(October 7, 2014 at 1:42 pm)ChadWooters Wrote: Not always. If I say that being imprisoned does not necessarily lead to boredom that doesn't mean that having liberty necessarily does.
"Being imprisoned does not necessarily lead to boredom".
"Having liberty does necessarily lead to boredom".
These two statements are not corollaries.
The corollary to
"Having liberty does necessarily lead to boredom".
would be
"Only imprisonment may not lead to boredom".
The corollary to
"Being imprisoned does not necessarily lead to boredom".
would be
"Being free does not necessarily lead to excitement".
The statement
"Only theism can lead to non-nihilism"
is a corollary for
"Atheism leads to nihilism".
(October 7, 2014 at 1:42 pm)ChadWooters Wrote: Replace “god-did-it” with “emergent-property-did-it” and you can see that the proposed technical sounding mechanism only supplies a promissory note for a future solution that may or may not come.

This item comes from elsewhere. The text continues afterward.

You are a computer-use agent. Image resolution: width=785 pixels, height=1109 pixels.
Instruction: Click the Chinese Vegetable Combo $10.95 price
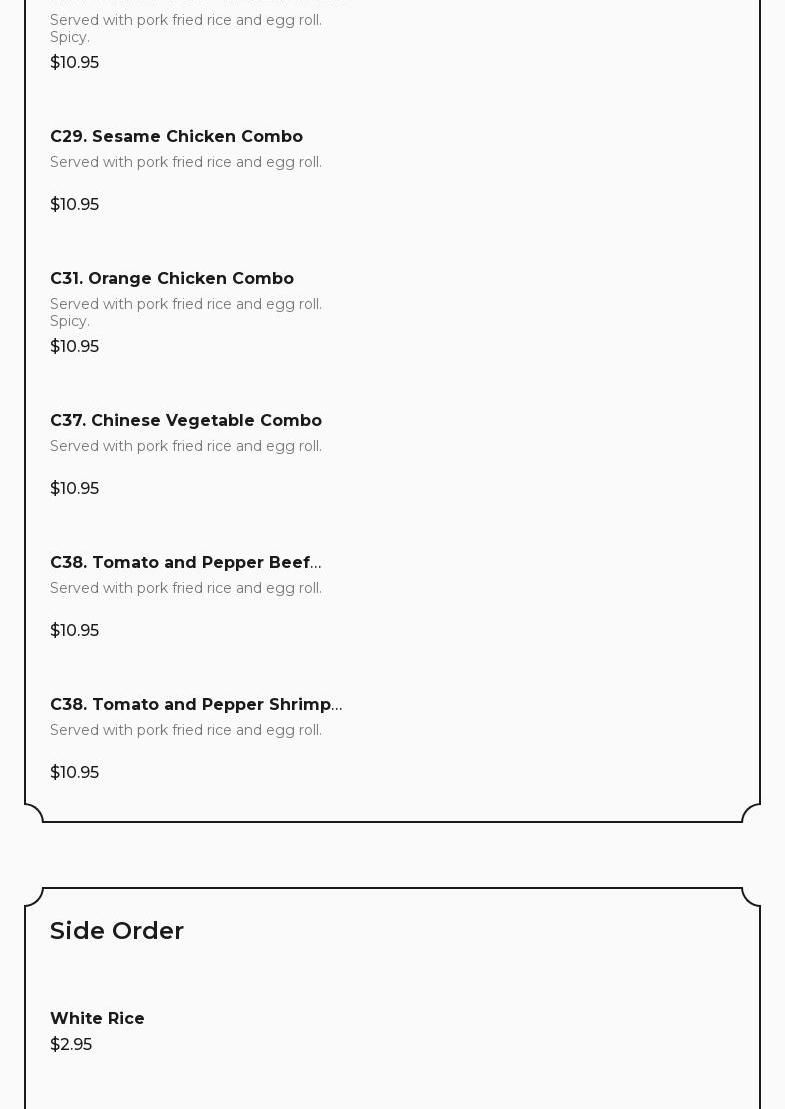click(x=74, y=488)
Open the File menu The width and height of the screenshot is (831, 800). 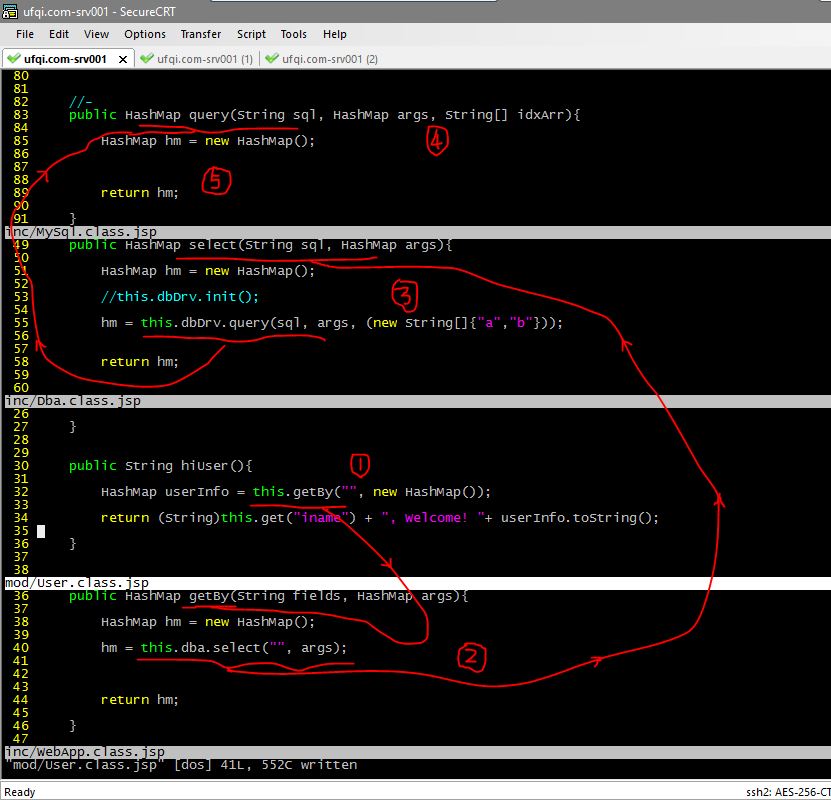click(x=25, y=34)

Actually, it is a solution now, not a promissory note for future solution. Emergent properties, unlike your god, can be and are examined right now.
(October 7, 2014 at 1:42 pm)ChadWooters Wrote: I still don’t see from where you think the content of all the loops and swirls of a computational model come. In themselves the loops and swirls don’t have content.
It comes from the combined functionality of those loops and swirls. Your inability to get it is not an argument against emergence.